Work Load Distribution and High Availability
There is no restriction on the number of ProtectServer 3 HSMs working together in a system. High scalability, availability, reliability and increased throughput are the result. The built-in configurable Work Load Distribution (WLD) mode can relieve the application of its own load sharing processing, allowing it to focus on its primary tasks. A High Availability (HA)/load balancing setup reliably boosts overall performance.
Work Load Distribution
In a load distribution design approach, work is balanced across a system by transferring units of work between processing modules. The demand placed on any particular module is thereby reduced. A well-balanced system results in an increase in the overall throughput of processing tasks.
There are a number of integral components within a system which deploys load distribution. In a SafeNet system, the load distribution scheme is called WLD. Within ProtectToolkit-C, a distribution engine portions work requests and distributes them among HSMs according to a distribution scheme. The tokens used within the scheme must be replicated across the HSMs, according to the system design. A good system design should address throughput requirements, resource portioning and fault tolerance/disaster recovery. The ctident utility establishes trust between HSMs that share tokens (see ProtectServer owner and identity certificates). The ctkmu utility replicates a token once trust has been established.
High Availability
Enterprises must maintain their services and keep them reliably up and running. By providing redundancy and availability in services, HA is critical to security. The HA feature keeps track of the commands sent to a session. In case of session failure, ProtectToolkit-C will re-establish a new session by replaying these commands. This is the best approach to achieve transparent fail-over.
ProtectToolkit-C configuration
To enable WLD or HA, ProtectToolkit-C must be configured to operate in WLD or HA mode. Refer to Operation in WLD Mode and Operation in HA Mode for details on each.
Note
WLD and HA mode are enabled and disabled as separate modes for the ProtectServer 3 HSM, but HA mode can be considered WLD with recovery logic added to provide redundancy and reliability; that is, HA depends on WLD to manage failed HSMs and allocate new sessions to them.
When applications use the ProtectToolkit-C interface in WLD/HA mode, the system of physical HSMs appears as a single virtual HSM. ProtectToolkit-C uses virtual WLD slots to achieve this. To use a WLD slot, applications use the standard PKCS#11 function calls. The distribution engine distributes the session over the physical HSM slots associated with the WLD slot (see WLD system setup).
WLD slots
A WLD slot is a virtual PKCS#11 slot. Associated with this slot may be several (but at least one) ‘real’ HSM slots, possibly located across multiple devices. Each WLD slot must be configured by the user (see Configuring WLD slots). For a physical HSM slot to be associated with a WLD slot, it must share the same token label as the WLD slot. Each WLD slot token label must be unique. The distribution engine uses the token label for determining the underlying physical HSM slots on which to share workload.
Note
The HA system cannot support more than 16 slots. The Administrator must limit the WLD slot numbers to be 16 or fewer (from 00 to 15 inclusive).

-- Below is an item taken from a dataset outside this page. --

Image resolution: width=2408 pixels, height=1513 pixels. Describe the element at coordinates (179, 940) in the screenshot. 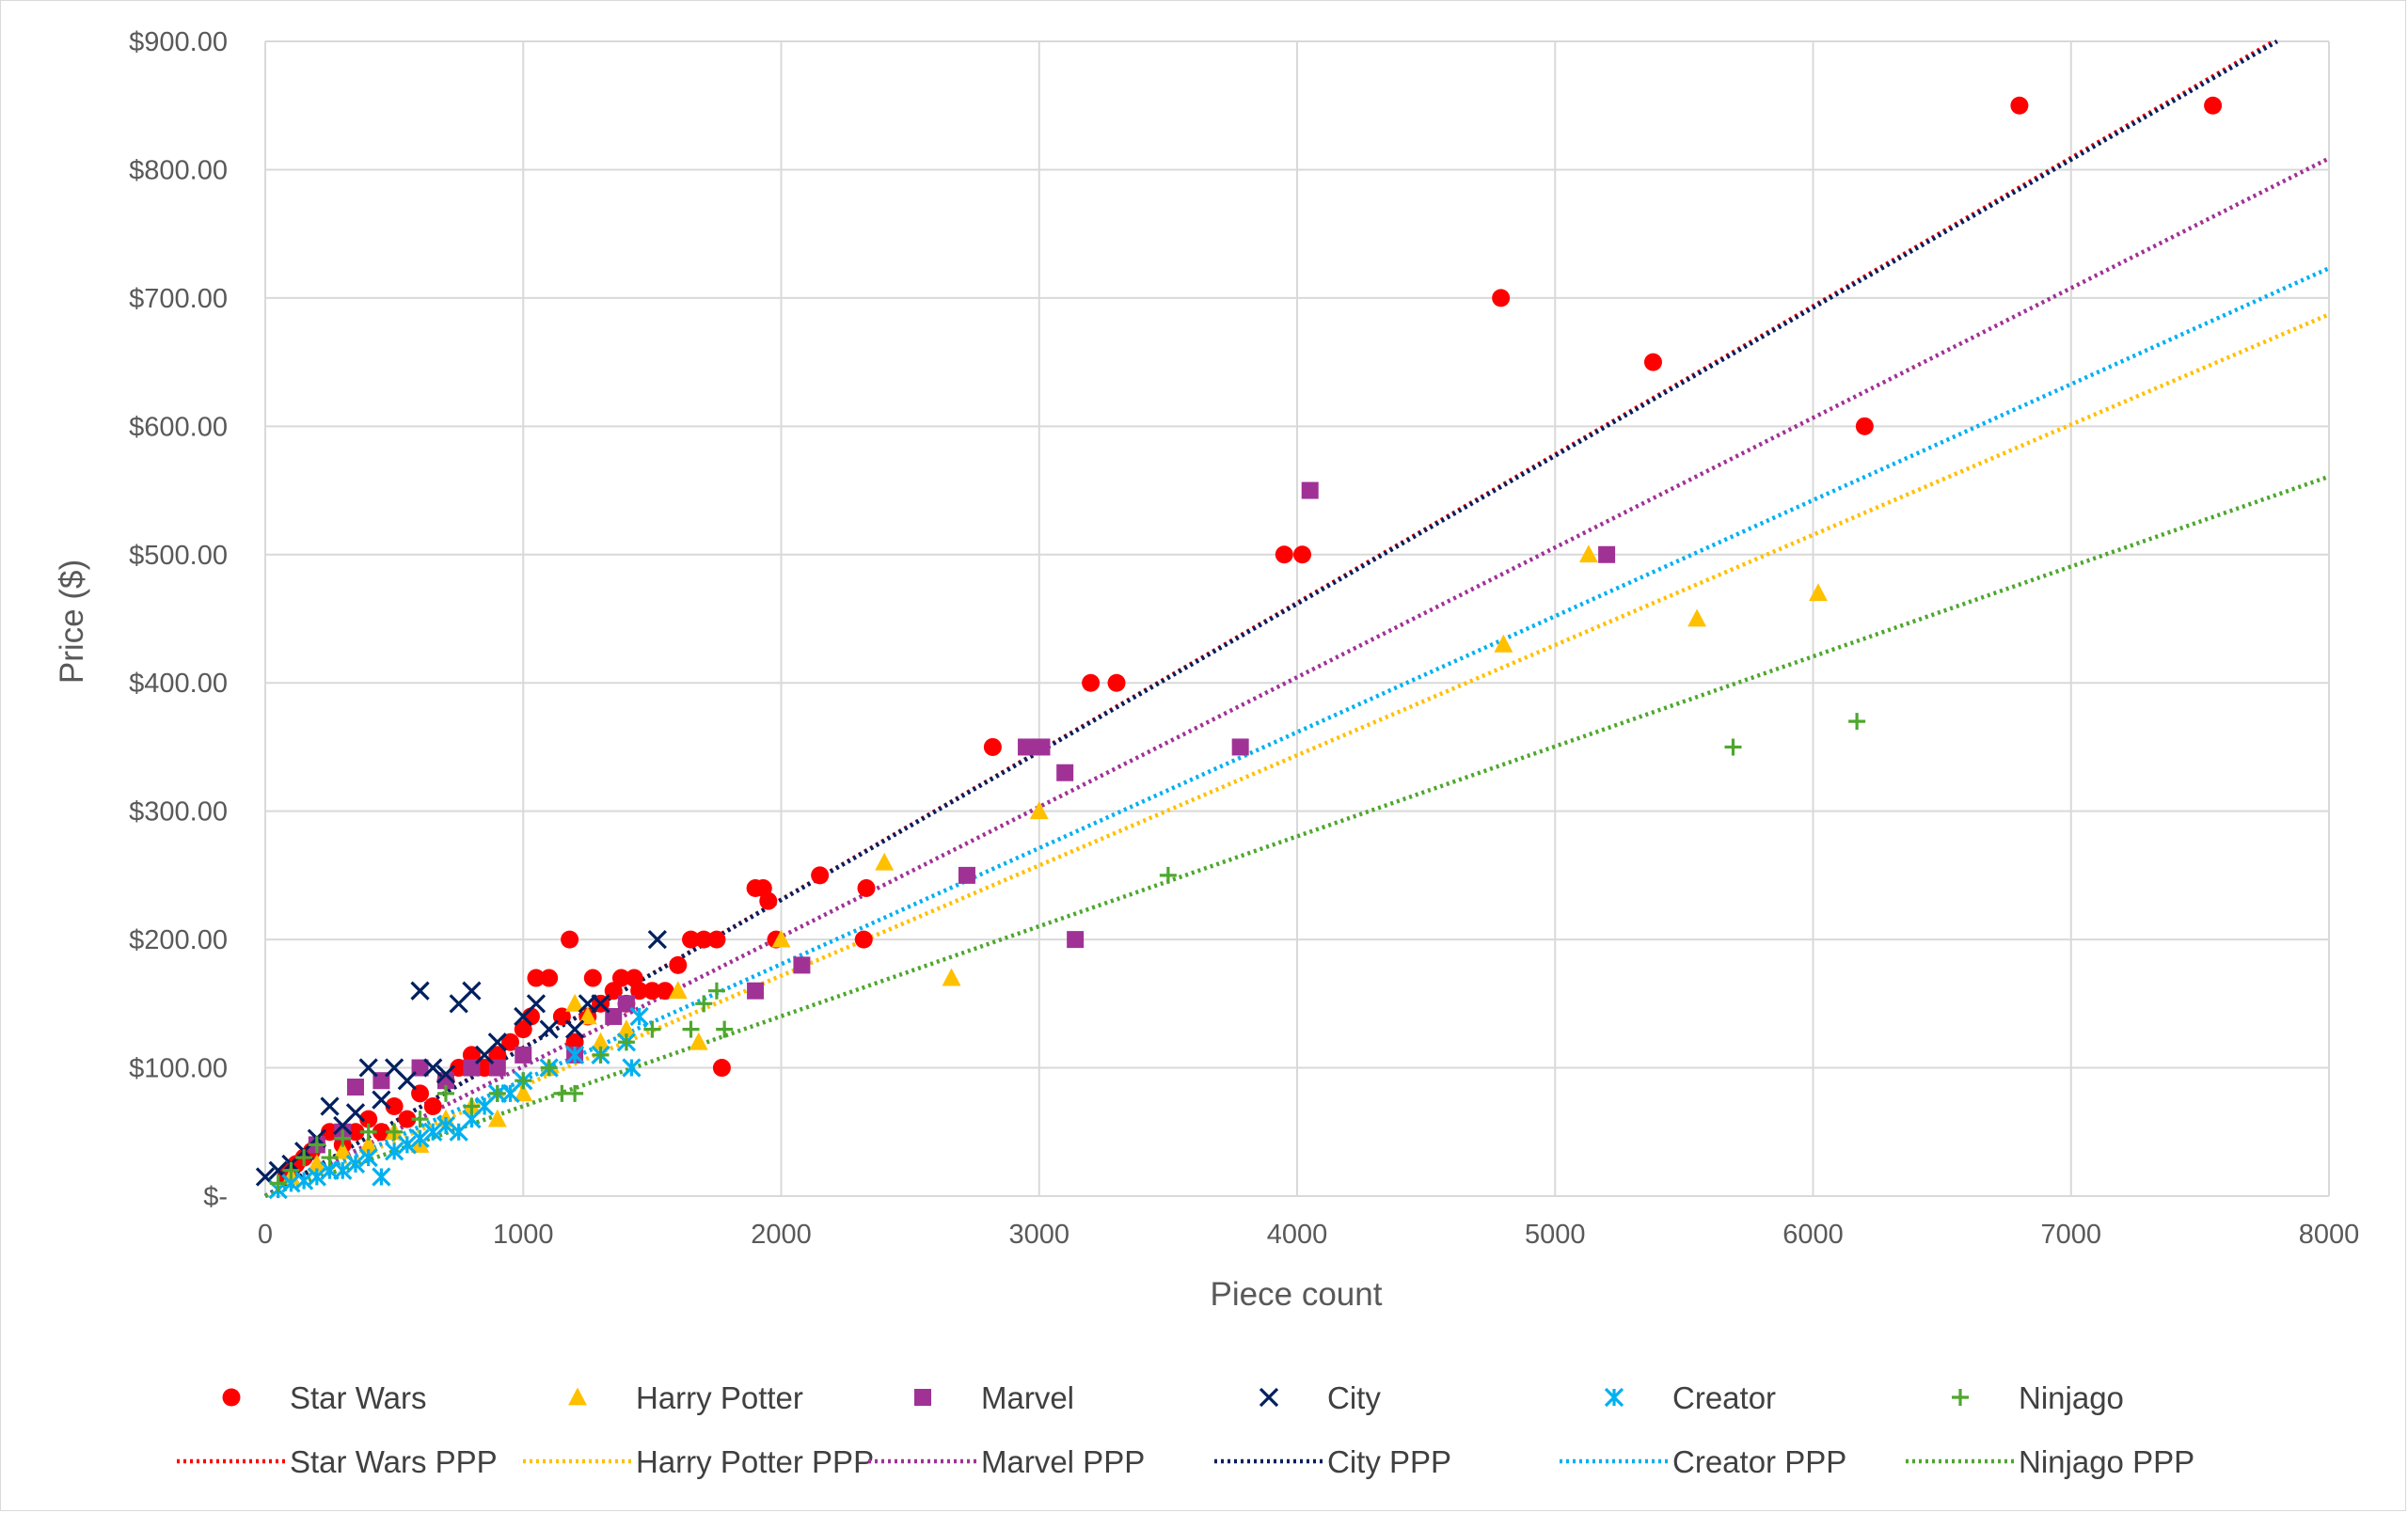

In WLD/HA mode, token and session objects on a WLD slot are only visible to the session that generated the objects.
Distribution scheme
The distribution of application requests is performed on a per-session basis. When an application opens a session to a WLD slot, the distribution engine selects the initial physical HSM slot to service the open session request, according to the distribution scheme. Once the session has been opened, all other requests performed on that session are routed to the initial physical HSM slot. When an application opens subsequent sessions, the distribution engine randomly selects a physical HSM slot from those with the least number of sessions.
As multiple applications may be using the distribution engine, the scheme ensures that slots are not ‘victimized’ because of their position in the scheme. For example, if multiple applications are started one at a time, and each application requests a single session on the same WLD slot, randomization will ensure an even distribution of sessions across the available physical HSM slots.
Token replication
ProtectToolkit-C supports replication of token information in a protected form to other SafeNet HSMs. The ctident utility is used to establish trust between HSMs that share tokens (see ProtectServer owner and identity certificates). The ctkmu utility is used to replicate a token once trust has been established. See Trust management and Token replication for more information.
Token replication must be performed by the user at configuration time. The WLD model works on a static configuration.
Caution
The tokens in WLD must always be consistent. The distribution engine does not check or ensure that the physical HSM tokens associated with a particular WLD token are consistent. If the state of the tokens is inconsistent or incorrect, inappropriate keys could be used. This could occur without notice and without incident.